- Episode no.: Season 6 Episode 12
- Directed by: Pamela Fryman
- Written by: Craig Gerard; Matthew Zinman;
- Production code: 6ALH12
- Original air date: December 13, 2010

Guest appearances
- Chris Romano as Punchy; Alex Trebek as himself; Ben Vereen as Sam Gibbs; Melissa Molinaro as Noelle;

Episode chronology
| ← Previous "The Mermaid Theory" | Next → "Bad News" |
- How I Met Your Mother season 6

= False Positive (How I Met Your Mother) =

"False Positive" is the 12th episode of the sixth season of the CBS sitcom How I Met Your Mother, and the 124th episode overall. It aired on December 13, 2010. It features guest star Alex Trebek.

==Plot==
Ted waits outside a movie theater showing It's a Wonderful Life, carrying a gingerbread house as a Christmas-themed snack. Future Ted explains that, two days earlier, Marshall and Lily received what appeared to be a positive pregnancy test and told Ted, Barney, and Robin, before later learning from the doctor that it was a false alarm.

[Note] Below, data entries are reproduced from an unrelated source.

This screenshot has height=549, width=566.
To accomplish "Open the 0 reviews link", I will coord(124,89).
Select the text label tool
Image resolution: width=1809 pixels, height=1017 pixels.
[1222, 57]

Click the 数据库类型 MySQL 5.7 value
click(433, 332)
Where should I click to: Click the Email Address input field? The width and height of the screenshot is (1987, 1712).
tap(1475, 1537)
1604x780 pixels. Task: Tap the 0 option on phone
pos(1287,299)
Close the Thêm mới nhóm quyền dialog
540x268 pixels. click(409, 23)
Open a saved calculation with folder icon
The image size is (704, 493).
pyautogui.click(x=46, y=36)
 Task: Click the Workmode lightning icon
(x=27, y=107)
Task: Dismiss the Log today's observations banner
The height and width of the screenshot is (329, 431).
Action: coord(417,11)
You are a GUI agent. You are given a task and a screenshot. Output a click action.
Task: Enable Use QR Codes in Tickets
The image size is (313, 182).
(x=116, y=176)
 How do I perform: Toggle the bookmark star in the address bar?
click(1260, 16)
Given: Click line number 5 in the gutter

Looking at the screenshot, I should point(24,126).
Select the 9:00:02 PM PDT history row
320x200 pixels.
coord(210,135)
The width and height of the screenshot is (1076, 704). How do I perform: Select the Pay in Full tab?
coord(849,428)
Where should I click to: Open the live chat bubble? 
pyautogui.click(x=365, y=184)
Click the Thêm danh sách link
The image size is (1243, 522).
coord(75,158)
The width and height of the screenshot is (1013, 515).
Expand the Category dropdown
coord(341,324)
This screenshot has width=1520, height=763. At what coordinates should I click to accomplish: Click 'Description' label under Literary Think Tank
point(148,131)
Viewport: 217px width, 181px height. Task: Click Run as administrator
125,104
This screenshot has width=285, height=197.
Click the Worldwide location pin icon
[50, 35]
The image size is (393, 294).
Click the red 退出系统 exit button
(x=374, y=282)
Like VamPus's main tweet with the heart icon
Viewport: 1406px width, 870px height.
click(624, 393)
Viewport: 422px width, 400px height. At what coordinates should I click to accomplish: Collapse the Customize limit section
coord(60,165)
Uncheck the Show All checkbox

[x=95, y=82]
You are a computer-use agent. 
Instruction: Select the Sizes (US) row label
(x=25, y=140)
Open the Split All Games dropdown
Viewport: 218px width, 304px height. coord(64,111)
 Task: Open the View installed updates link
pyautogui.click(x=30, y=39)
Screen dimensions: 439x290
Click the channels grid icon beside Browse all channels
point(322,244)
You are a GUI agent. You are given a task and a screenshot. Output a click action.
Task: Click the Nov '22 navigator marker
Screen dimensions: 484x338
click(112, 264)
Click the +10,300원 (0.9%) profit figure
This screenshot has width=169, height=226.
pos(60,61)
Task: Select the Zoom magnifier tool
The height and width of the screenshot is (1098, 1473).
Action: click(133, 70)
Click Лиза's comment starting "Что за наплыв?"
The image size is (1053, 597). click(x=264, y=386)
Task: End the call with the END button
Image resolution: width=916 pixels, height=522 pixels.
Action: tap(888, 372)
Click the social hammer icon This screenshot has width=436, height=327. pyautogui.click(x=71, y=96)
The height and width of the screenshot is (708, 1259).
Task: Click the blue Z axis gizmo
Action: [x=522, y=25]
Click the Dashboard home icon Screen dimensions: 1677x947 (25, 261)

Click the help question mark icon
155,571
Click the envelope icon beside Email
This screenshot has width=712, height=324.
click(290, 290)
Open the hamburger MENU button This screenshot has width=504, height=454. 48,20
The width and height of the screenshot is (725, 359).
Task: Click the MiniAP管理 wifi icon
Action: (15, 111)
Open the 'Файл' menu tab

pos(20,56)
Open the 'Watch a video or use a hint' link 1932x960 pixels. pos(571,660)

The news causes the others to reconsider their own choices. Robin, who has been auditioning for a game-show job hosted by Alex Trebek, decides to accept an associate researcher position at World Wide News after Ted criticizes her for abandoning her New Year's Resolution. Barney receives an end-of-year bonus and initially plans to spend it on luxuries, but the pregnancy news makes him briefly decide to donate the money instead. Marshall and Lily, meanwhile, panic about becoming parents and try to prepare their apartment before learning that Lily is not pregnant.

When the group meets outside the theater, Marshall and Lily admit they are relieved and consider getting a dog instead. Robin and Barney also begin retreating from their changed decisions. Ted angrily smashes the gingerbread house and tells each of them to follow through: Marshall and Lily should keep trying to conceive, Barney should give away the money, and Robin should take the World Wide News job. He also pushes Punchy to go through with his wedding after Punchy gets cold feet.

In the end, Marshall and Lily continue trying to conceive, Barney returns his diamond suit and donates money and suits to charity, and Robin begins her first day at World Wide News. Robin later thanks Ted for his outburst, and he accepts her offer to be the best man if she ever marries someone else.

== Critical response ==

Donna Bowman of The A.V. Club gave the episode an A− rating.

Robert Canning of IGN gave the episode a rating of 9.5 out of 10.

DeAnn Welker of Television Without Pity graded the episode an A.

Jordan Cramer of TVOvermind graded the episode B+, highlighting the episodes ending to show Ted's most genuine side, when he finally loses his temper and forces the group to re-examine their choices, this showed more depth and care to Ted's Character on the show.